Smell can help us remember life stories with more detail — and more emotion. Rachel Herz, a cognitive neuroscientist at Brown University, found that subjects felt a stronger emotional response recalling memories prompted by specific scents, she told Jewish World Review in 2004.
We can use our sense of smell to make sense of the world around us. Just ask graphic designer Kate McLean, who uses scents to create "smell maps" of cities around the world.
The science of scent is fascinating: Thanks to science, we now know how smell is translated into memory in the brain and why it's so potent.
A 2014 study, led by researchers from Rockefeller University and published in the journal Science, found that humans can differentiate between 1 trillion olfactory stimuli — far more than was ever thought. (For comparison, humans are only able to distinguish between a few million colors and about half a million tones, researchers reported.)
When it comes to memory, however, there's more than just our capacity to detect different scents at work. The hippocampus, which helps the brain store new memories, is located next to the "olfactory bulb," the part of the brain that processes smell.
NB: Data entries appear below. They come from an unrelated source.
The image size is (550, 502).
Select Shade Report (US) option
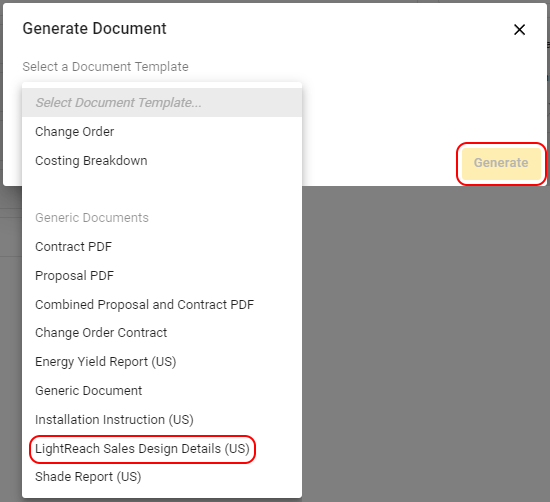162,477
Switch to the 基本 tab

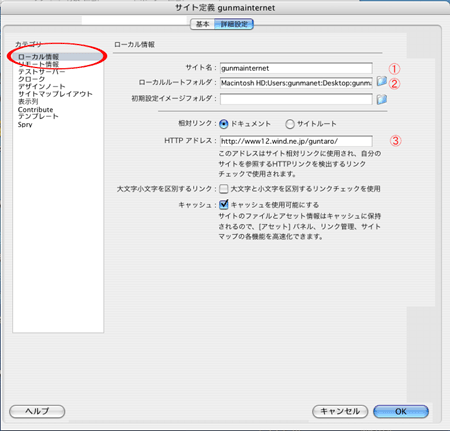pyautogui.click(x=202, y=24)
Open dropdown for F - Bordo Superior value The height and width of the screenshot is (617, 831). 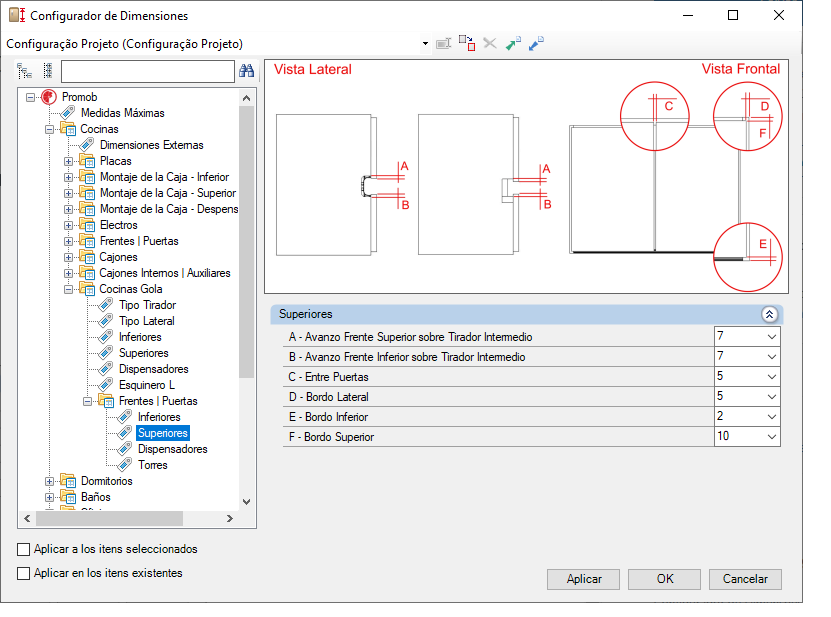pyautogui.click(x=771, y=437)

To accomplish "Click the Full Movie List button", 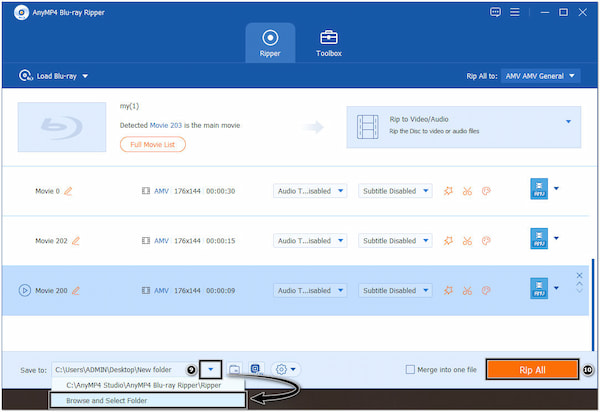I will click(x=153, y=144).
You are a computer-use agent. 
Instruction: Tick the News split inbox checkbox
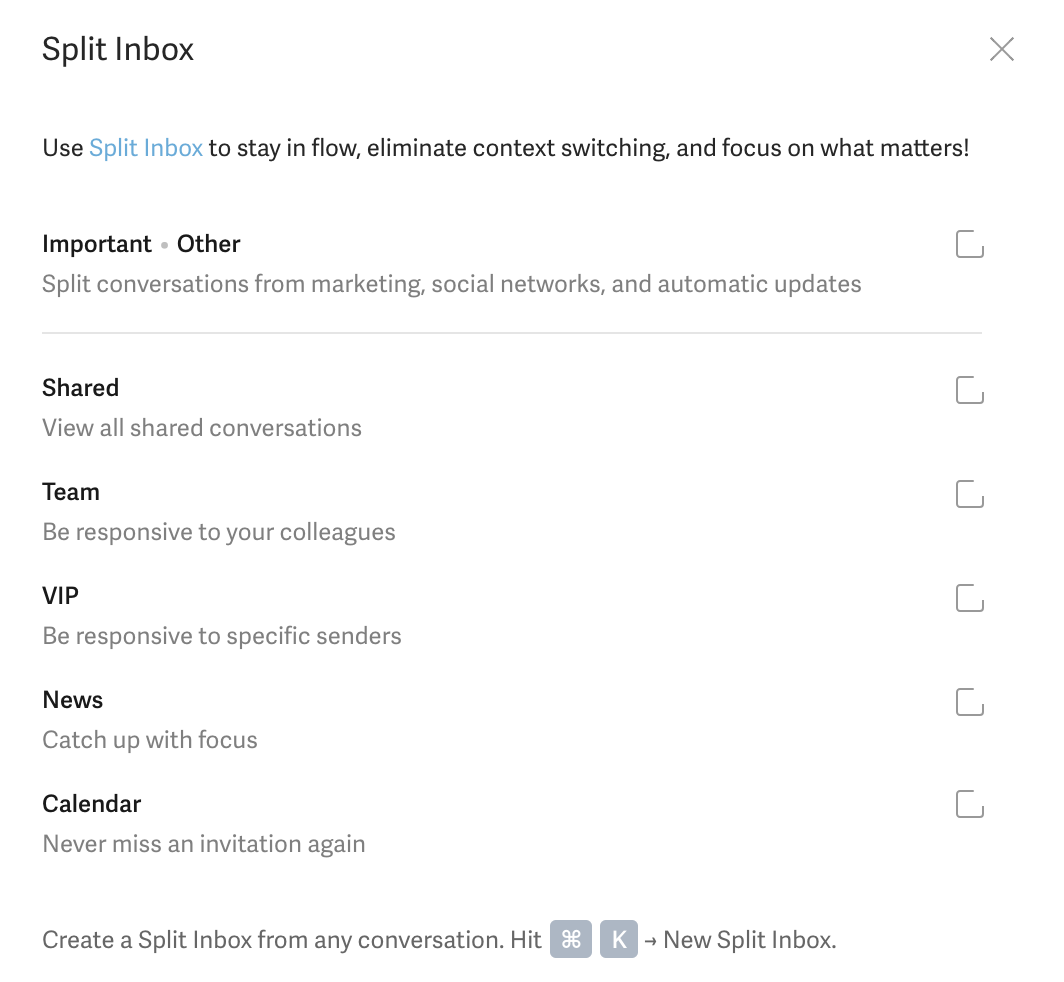(969, 701)
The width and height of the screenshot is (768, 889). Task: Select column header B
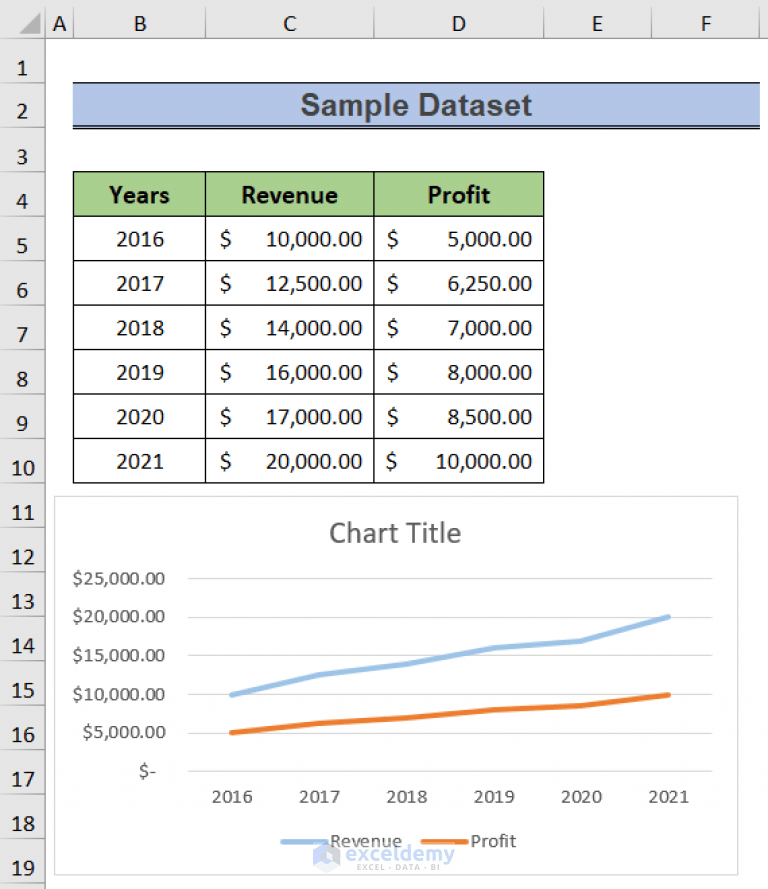point(139,22)
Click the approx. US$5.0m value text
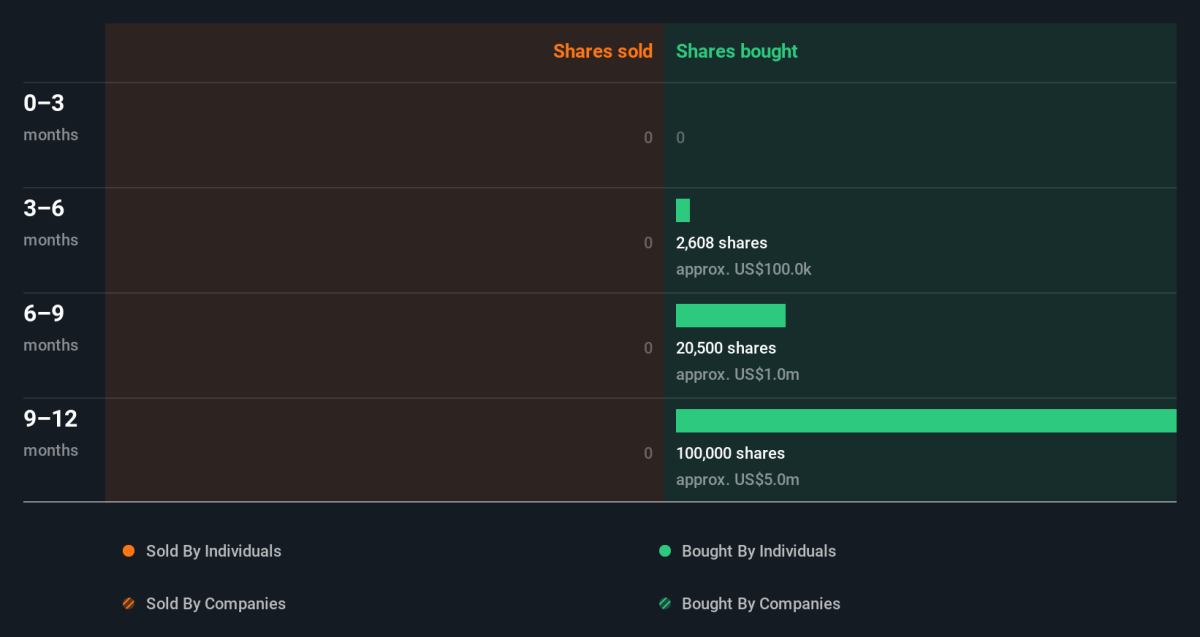Screen dimensions: 1200x637 point(737,480)
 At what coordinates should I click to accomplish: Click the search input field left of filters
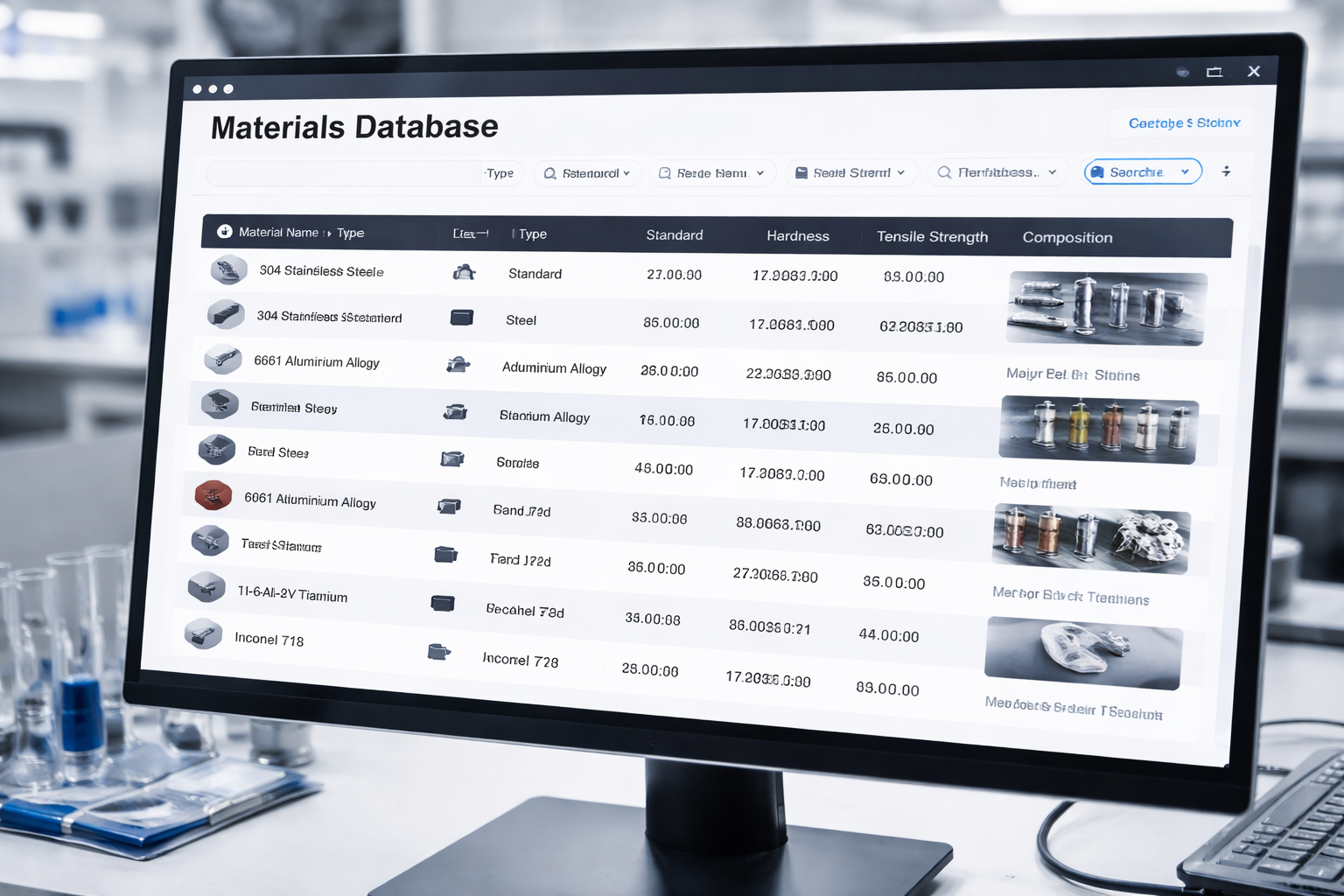(x=343, y=173)
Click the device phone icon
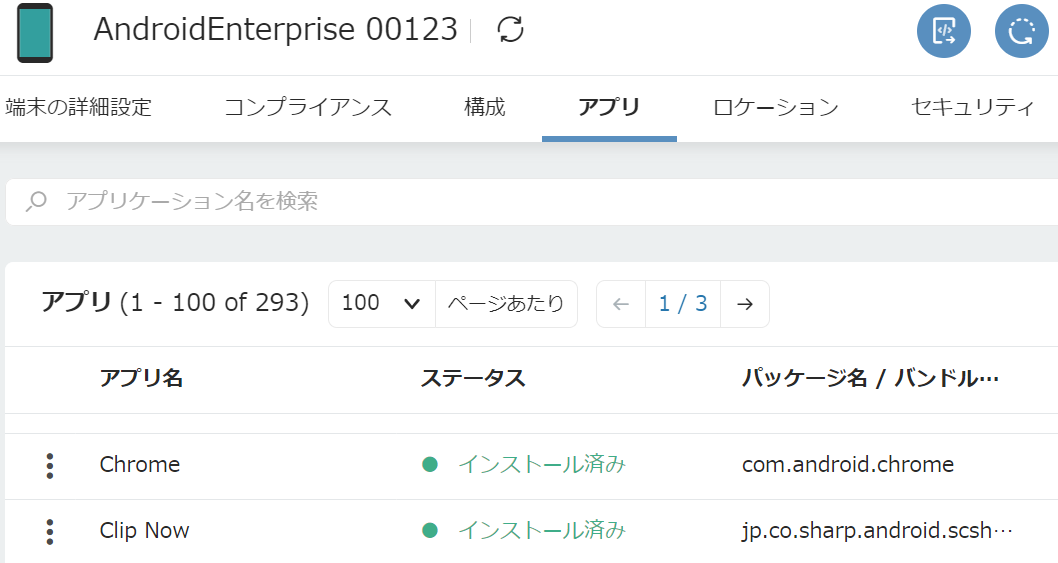Viewport: 1058px width, 563px height. click(35, 32)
The BBC's Tom Stafford explains further:
"If we look at the major pathways travelled by the other senses, such as hearing and vision, they start at the sense organs — that is, the eyes or the ears — and move to a relay station called the thalamus, before passing on to the rest of the brain.
Smell can have a real impact on our relationships: Certain smells can have physical effects on us. As Psychology Today reports, lavender and eucalyptus can affect people's breathing and alertness, while lemon "increases people's perception of their own health."
Cologne and perfume can't trick someone into falling in love with you. They can, however, prompt scent associations that stay lodged in the brain for years. Some scientists believe that women can use smell to determine genetic compatibility in men.
In short, scent is one powerful sense. Apalategui may have been inspired by her mother, but the draw of her unusual creation appeals to anyone who has ever been tossed back in time after smelling something special.